Hoo, anyway. We went to Sydney last week, which was fun because it's a real city with, gasp, shops open until 9, 10, 11 at night. It had Krispy Kremes, gorgeous food, the water was warm and the sand was super fine. I don't know, I didn't get a unique impression, know what I mean? It looked like a patchwork of parts of other cities. Super super trendy, bits of LA, New York, Boston scattered throughout. I probably wasn't there long enough, but I didn't feel like I was in Australia. I'd like to return to Australia someday and see the outback, the natives, the crazy wildlife. The birds and the bats were pretty cool, we got to watch all the bats take flight at dusk per the Ardents' recommendation, and I got bitten by insects much more vigorously than normal, so I guess I got a small peak at the wild ecosystem down under. Felt very underdressed for the most part though, people seriously dress up in that city. We walked by so many trendy shops, I started to feel Shopping Despair, the kind that keeps me from even attempting shopping because my god I am a total slob.

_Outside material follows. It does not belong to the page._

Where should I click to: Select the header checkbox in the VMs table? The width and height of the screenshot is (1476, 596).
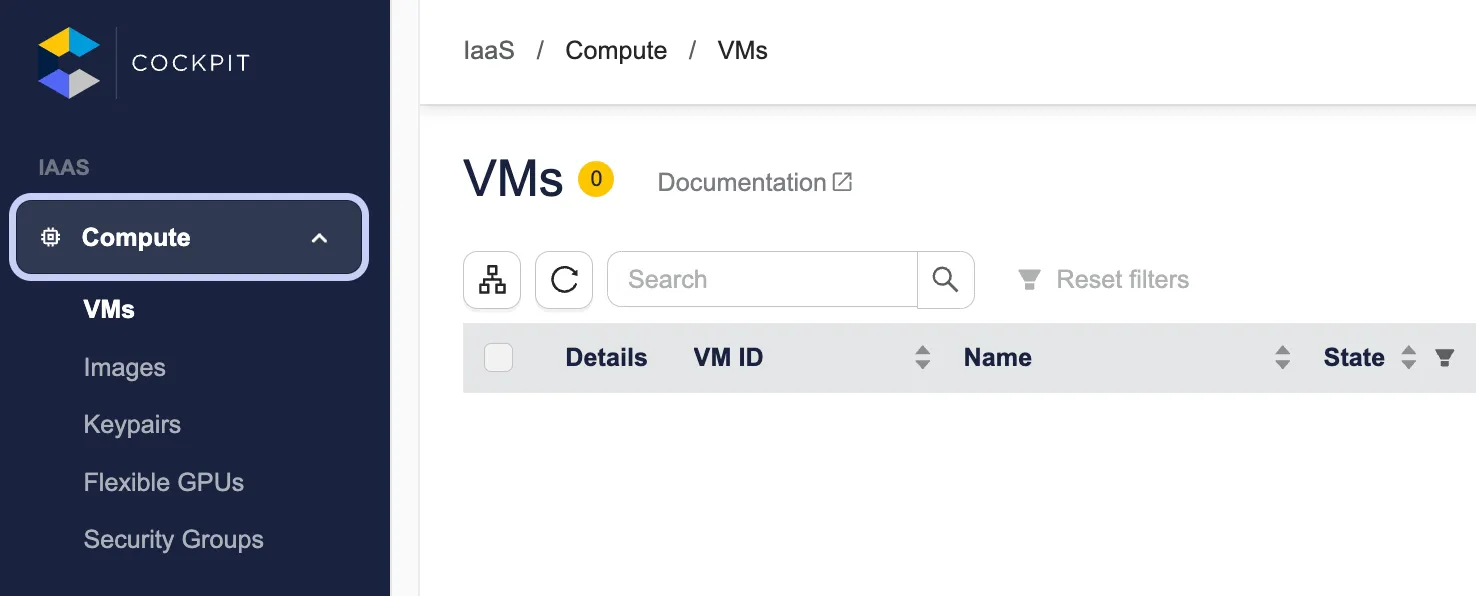(x=498, y=357)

This week I'm fasting. We ate a lot of heavy food on vacation so I figured it would be a good time. Also, it just came to me in a relaxed way after I realized I hadn't been hungry all day. First time I've ever attempted something like this without intensive planning. Feels good, easy. Was a bit weak and dizzy this morning so I made some super veggie juice with stuff like garlic, cayenne, and parsley thrown in, the spicy savouriness kicked my butt back into gear. Now listening to some new CDs, the new Blonde Redhead album is particularly good. Not too thrilled about the new Air album F got, but he also got one called We Are Not the Infidels that's really fun.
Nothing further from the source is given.